Le correspondant de TamilNet qui s'est rendu sur les lieux a indiqué que les fonctionnaires du HCR et des ONG ont déclaré aux personnes déplacées qui manifestent, qu´ils ont été forcés de se retirer pour des raisons de sécurité, et qu'il n'y avait tout simplement plus rien qu'ils puissent faire, à part alerter leurs supérieurs hiérarchique de leur manifestation de protestation.

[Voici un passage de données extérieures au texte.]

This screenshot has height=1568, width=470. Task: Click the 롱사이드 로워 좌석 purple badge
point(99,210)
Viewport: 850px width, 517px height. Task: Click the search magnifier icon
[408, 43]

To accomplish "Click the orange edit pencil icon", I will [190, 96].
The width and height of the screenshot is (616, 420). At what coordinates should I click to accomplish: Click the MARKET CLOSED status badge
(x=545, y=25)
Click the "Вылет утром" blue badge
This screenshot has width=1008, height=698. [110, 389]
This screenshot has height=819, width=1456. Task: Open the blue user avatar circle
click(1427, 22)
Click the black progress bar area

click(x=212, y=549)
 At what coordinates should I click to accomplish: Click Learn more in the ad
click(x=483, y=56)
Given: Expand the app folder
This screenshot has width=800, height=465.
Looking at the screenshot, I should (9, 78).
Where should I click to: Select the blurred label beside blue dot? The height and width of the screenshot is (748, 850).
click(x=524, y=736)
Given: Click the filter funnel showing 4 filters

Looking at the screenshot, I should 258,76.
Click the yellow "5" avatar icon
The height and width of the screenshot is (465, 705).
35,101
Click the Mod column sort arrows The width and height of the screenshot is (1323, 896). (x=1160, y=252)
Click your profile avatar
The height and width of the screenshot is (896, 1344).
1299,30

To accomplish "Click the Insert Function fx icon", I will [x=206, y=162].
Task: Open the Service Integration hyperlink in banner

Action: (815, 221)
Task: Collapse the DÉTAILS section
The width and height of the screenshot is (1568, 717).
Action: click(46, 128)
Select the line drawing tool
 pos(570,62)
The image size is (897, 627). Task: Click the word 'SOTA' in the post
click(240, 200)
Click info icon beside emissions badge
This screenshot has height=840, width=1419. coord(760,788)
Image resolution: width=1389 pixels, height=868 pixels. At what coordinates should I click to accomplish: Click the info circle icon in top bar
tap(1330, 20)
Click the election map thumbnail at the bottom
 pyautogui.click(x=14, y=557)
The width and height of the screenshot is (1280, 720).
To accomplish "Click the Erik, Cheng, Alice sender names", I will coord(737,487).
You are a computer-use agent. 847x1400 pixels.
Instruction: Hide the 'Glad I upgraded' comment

Les personnes déplacées qui se sont réunis devant le bureau du HCR [Human Right Commission / Commission des droits de l´homme] ont été déplacés plusieurs fois et ils viennent de Mannaar, Vadamaaradchi Est, Poonakari (Pooneryn), Nedunkea'ni, Vavuniyaa Nord, et d'autres secteurs du Vanni.

Un enseignant, déplacés de Mannaar déclare que les enfants sont particulièrement touchés par l'actuel départ des ONG et des organisations des Nations unies du Vanni. «C'est devenu un sujet de discussion dans les salles de classe. Les enfants se sentaient en sécurité dans un environnement protégé par les ONG en voyant leurs véhicules se déplaçant dans les rues de Ki’linochchi. C'est pourquoi nous avons préféré nous déplacer vers Ki'linochchi. Lorsque nos maisons, les hôpitaux, les écoles et des lieux de culte sont bombardés, les agences des Nations unies comme l'UNICEF témoignent des pertes et des dommages. Qui sera là à l'avenir pour témoigner de notre sort?» demande l´enseignant.

Une des personnes déplacées, K. lingam de Jaffna, qui a tenté de parler aux fonctionnaires du HCR, a déclaré à la presse que les gens étaient terrorisés par les bombardements aveugles, et craignaient un blocus de la part de l´armée du Sri Lanka (SLA).

«Nous sommes arrivé à un stade critique. Nous ne pouvons pas vivre avec dignité dans les zones contrôlées par la SLA. Si vous êtes obligés de tous nous quitter, à ce stade, au moins reconnaissez notre droit fondamental de vivre dans notre pays avec dignité», a été son message à l'intention des fonctionnaires qui se préparent à quitter le Vanni.

Les exécutions arbitraires, les disparitions forcées, les enlèvements, les détentions illégales et d'autres formes de violence contre les Tamouls du nord sont signalés en grand nombre au Sri Lanka, dans les zones contrôlées par l'armée. C´est pourquoi les personnes déplacées n´envisagent pas un déplacement dans la zone de démarcation de la SLA comme une solution viable, selon les sources de la société civile dans le Vanni.

Velupillai Sivasubramaniam, 48 ans, père de cinq enfants, déplacé d´Iluppaikkadavai avec sa famille, n´ayant rien pu prendre avec eux, déclare qu'ils n'ont pas reçu d'aide d´aucun organisme à ce jour, bien qu´ ils aient été déplacés au moins quatre fois, à Muzhangkaavil, Vanneari, Koa'naavil et maintenant à Uruththirapuram, chaque fois que des obus d'artillerie de la SLA frappent leur lieu de séjour.

Lorsqu'on lui demande pourquoi il manifeste tout en se plaignant que personne ne lui soit venu en aide, il dit qu'il y a eu des aides mais qu´elles n´ont pas atteint tout le monde. Il ajoute «plus que tout, la présence des ONG sur notre sol nous donne un sentiment de sécurité, le sentiment que nous ne sommes pas abandonné par la communauté mondiale, comme un peuple oublié, face à un génocide. Cela est très important pour garder vivant notre espoir et garder la foi que cette situation va changer.»

Mme Santhiraseakaram Anpu, qui a été déplacée de Kadduvan à Jaffna en 1990 en raison des offensives de la SLA, dit qu'elle a été déplacée à plusieurs reprises, a perdu son mari et sa fille, et n'est pas disposée à aller dans les zones contrôlées par l'armée. Son village natal a été transformé en zone de haute sécurité. Elle dit qu'elle craint que l'armée sri-lankaise bombe sans discernement les centres peuplés dans le Vanni quand les travailleurs de l'aide internationale auront quitté la région.